The authors co-culture Tregs and T helper cells at specific ratios as seen in figure 4F. The idea of this experiment is that functional Tregs will suppress the proliferation of T helper cells. Cells are dyed with CellTrace Violet, and this dye becomes diluted every time a cell divides. However, the authors did not see any difference in the dilution of the dye between ∆E2 Tregs and WT Tregs.

Figure 5 shows ∆E2 Tregs unable to establish presence in peripheral tissues as efficiently as WT Tregs.

The authors profiled the abundance of ∆E2 Tregs in mice that have both ∆E2 Tregs and WT Tregs (A mouse has 2 copies of the Foxp3 gene. One of them is an ∆E2 allele, and the other is an WT allele. Such a mouse is referred to as being heterozygous). Peripheral tissues, such as the lymph nodes, spleen, lungs, and the intestines were largely occupied by WT Tregs, and not ∆E2 Tregs.

Overall, this suggests that whilst ∆E2 Tregs are functional, they’re unable to establish presence at peripheral sites. This could underly the auto-immune pathologies as Tregs cannot enter peripheral tissues to suppress other immune cells.

Figure 6 suggests that the Treg fate of ∆E2 Tregs is unstable

The authors set out a goal to understand how ∆E2 Tregs might affect the Treg fate.
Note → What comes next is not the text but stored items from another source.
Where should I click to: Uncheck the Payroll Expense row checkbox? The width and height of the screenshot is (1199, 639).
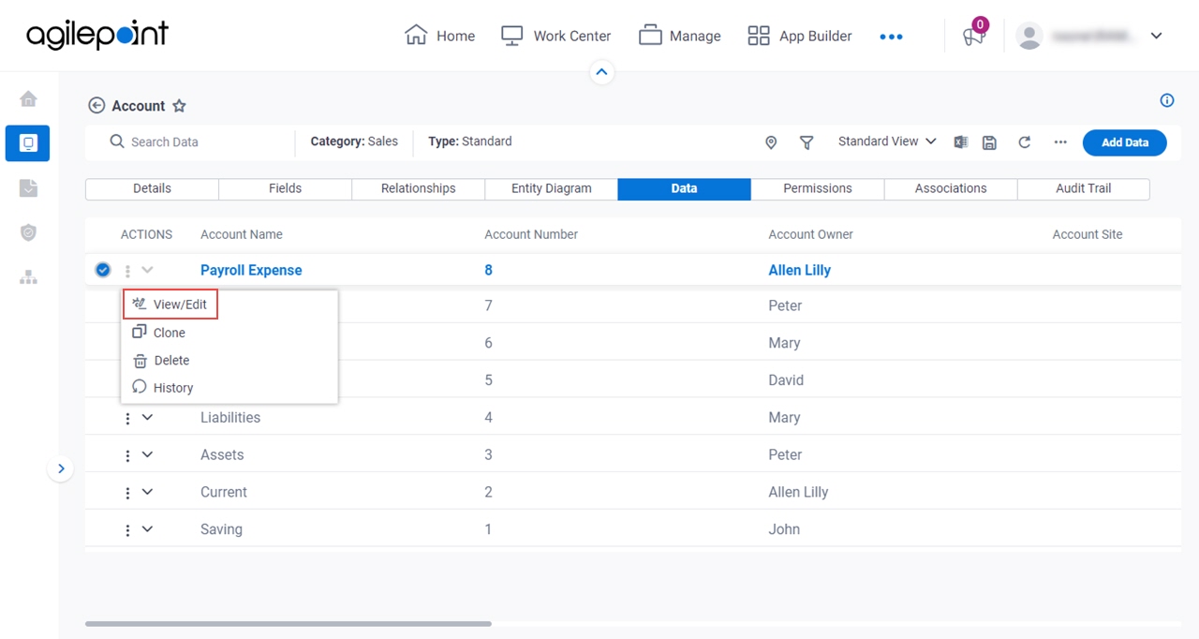click(x=103, y=270)
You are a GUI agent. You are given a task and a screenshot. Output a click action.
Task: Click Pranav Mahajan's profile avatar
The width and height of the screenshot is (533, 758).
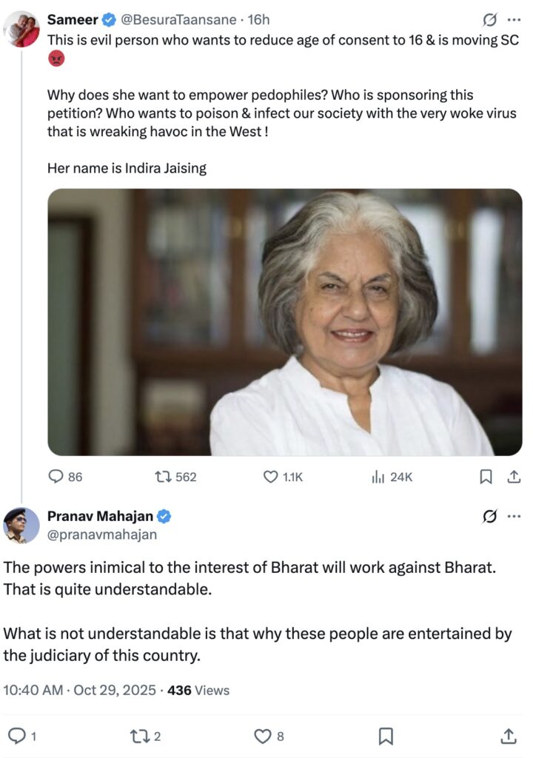[x=21, y=526]
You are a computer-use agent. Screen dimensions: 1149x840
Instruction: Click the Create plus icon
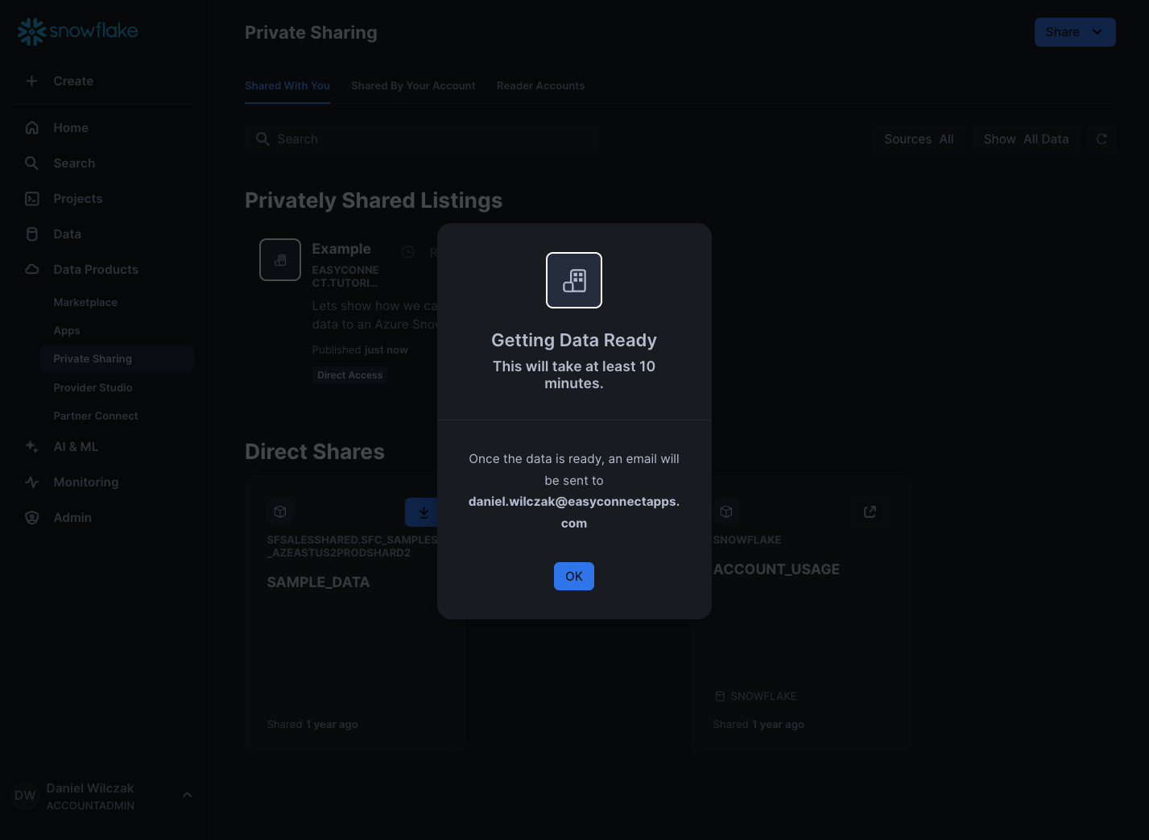[x=31, y=81]
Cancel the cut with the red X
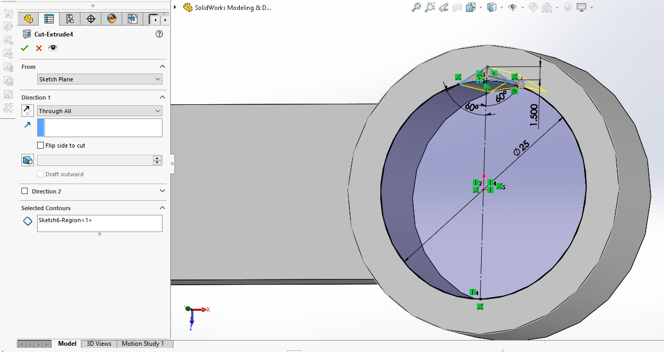 coord(39,48)
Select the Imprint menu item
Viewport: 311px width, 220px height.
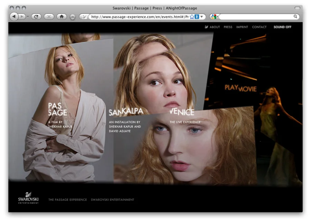[242, 27]
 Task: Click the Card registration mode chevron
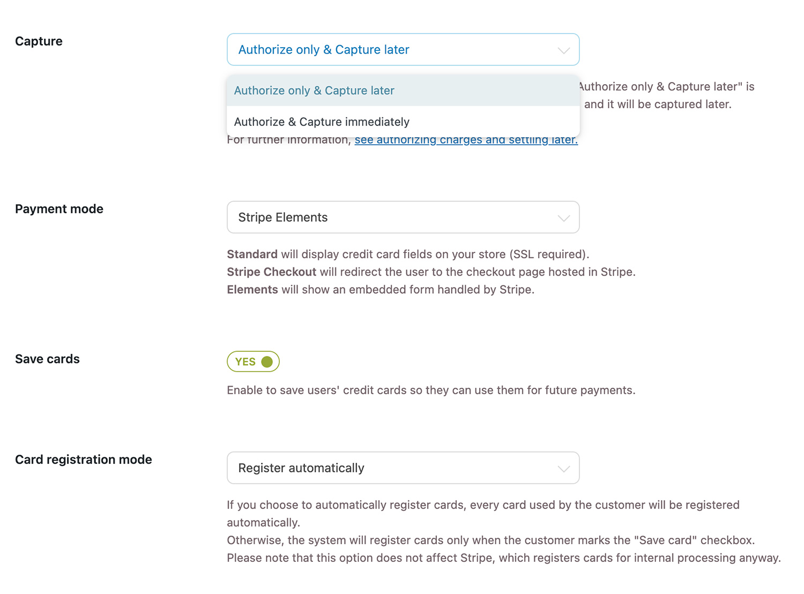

In other words, could they steadily lose Foxp3 expression and become less Treg-like? They do this by using an adoptive transfer of ∆E2 Tregs and WT Tregs to recipient mice. I’m not sure why they address this question in this way. They could simply just perform a lineage tracing system. This would enable them to assess how cells that were once a Treg may or may not have lost Foxp3 expression.

In any case, they authors make a point that if they follow the Tregs over long term (panel B and C), the ∆E2 Tregs start becoming more Foxp3-negative. This suggests that lack of exon 2 might cause instability of the Treg fate.

The paper is then wrapped up with a bulk RNA sequencing study of ∆E2 Tregs vs WT Tregs. The results show that the ∆E2 Tregs express more cytokines, suggesting that they have adopted a more effector-like phenotype.

All in all, this is a very confusing paper that gives mixed messages. The in vitro systems show that ∆E2 Tregs are not dysfunctional. But, the last couple of figures seem to then suggest that actually ∆E2 Tregs are dysfunctional. What could have caused the auto-immune disorders in ∆E2 mice? I lean closer towards believing that the ∆E2 Tregs are functional, but they are less able to establish presence in the peripheral tissues.